• Over the past three years, South Carolina Republican Sen. Lindsey Graham has so thoroughly reversed himself on so many topics that many people are half-jokingly speculating that he’s being blackmailed.
That’s certainly possible, given the number of powerful entities out there who are aggressively collecting and cultivating damaging secrets in order to control politicians — from the Russian mob/government FSB to the vaults of the National Enquirer to whoever it was who pulled all those strings to arrange Jeffrey Epstein’s sweetheart sentence. But it still seems unlikely to me because, after all, Graham is a senator from South Carolina, and South Carolina voters have a history of shrugging off the sort of things that might seem like fodder for blackmail.
Consider, for example, James Henry Hammond, one of Graham’s predecessors as a senator from South Carolina. Hammond had four teenage nieces and raped all of them. We know this not because the secret scandal was unearthed, but because Hammond bragged about it. Hammond also repeatedly raped women he kept in slavery, including one who was probably his own daughter.
Voters in South Carolina knew all about that, yet still had no complaints when their state legislators elected Hammond to represent them in the Senate. He served there until his state declared war against America. Generations later, the people of South Carolina named a school after him.
Whatever secrets Putin or Pecker might possibly know about Lindsey Graham’s private life, I doubt they’re worse than the rape of his own nieces or his own daughter. So I don’t think that blackmail is the likeliest explanation for Lindsey Graham’s total abandonment of his previous principles.
I think the likeliest explanation for his violation of his principles is that he never really had any.
(I learned of the depraved history of James Henry Hammond via Erik Loomis’ visit to the American grave of another vile slaveowner — Wade Hampton II. Loomis writes: “I don’t think anyone actually is happy to read a post like this, but it’s also important to realize the depravity of these people.” And yes, it is.)
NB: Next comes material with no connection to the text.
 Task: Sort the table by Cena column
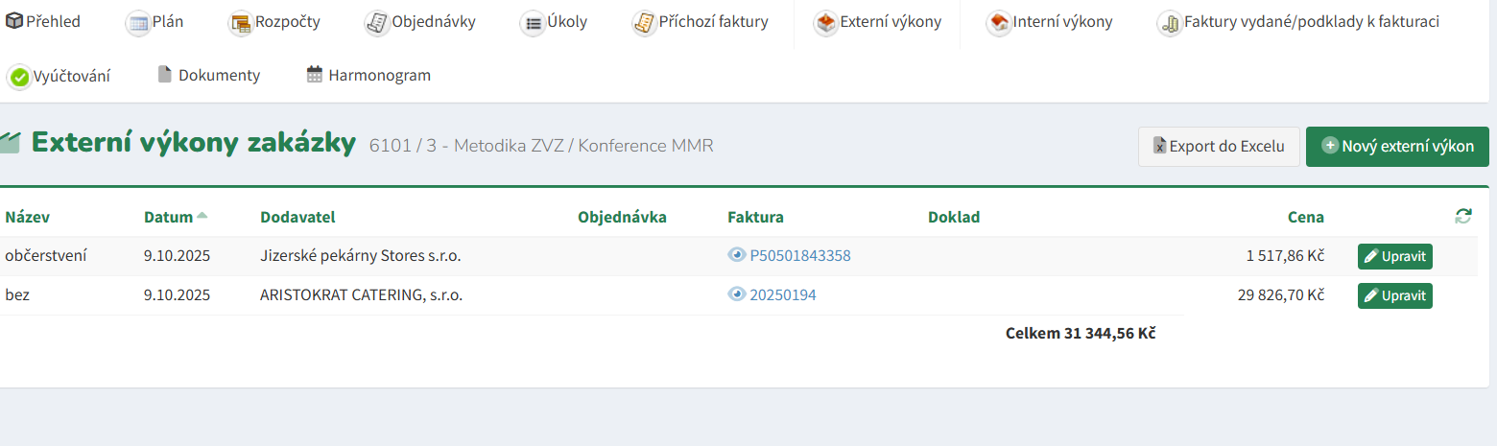tap(1305, 217)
This is news not because it is a new teaching, but because it is a clearer statement of the only possible implication of what the church has always taught. There’s never been any way around this conclusion, but Pope Francis has at last dropped the hemming and hawing about it that has long characterized church statements on the use or possession of weapons designed for the mass-slaughter of civilians.
Pope Francis’ statement comes many years after Iranian Supreme Leader Ali Khamenei’s fatwa against nuclear weapons. It’s instructive to think about the very limited influence that Francis’ teaching is likely to have on the policies and conduct of governments, on Catholic elected officials, on right-wing bishops who view Francis as dangerously liberal, or even on popular opinion among Catholics in America. I suspect Khamenei’s earlier statement is similarly influential among those for whom he is officially regarded as the supreme spiritual authority.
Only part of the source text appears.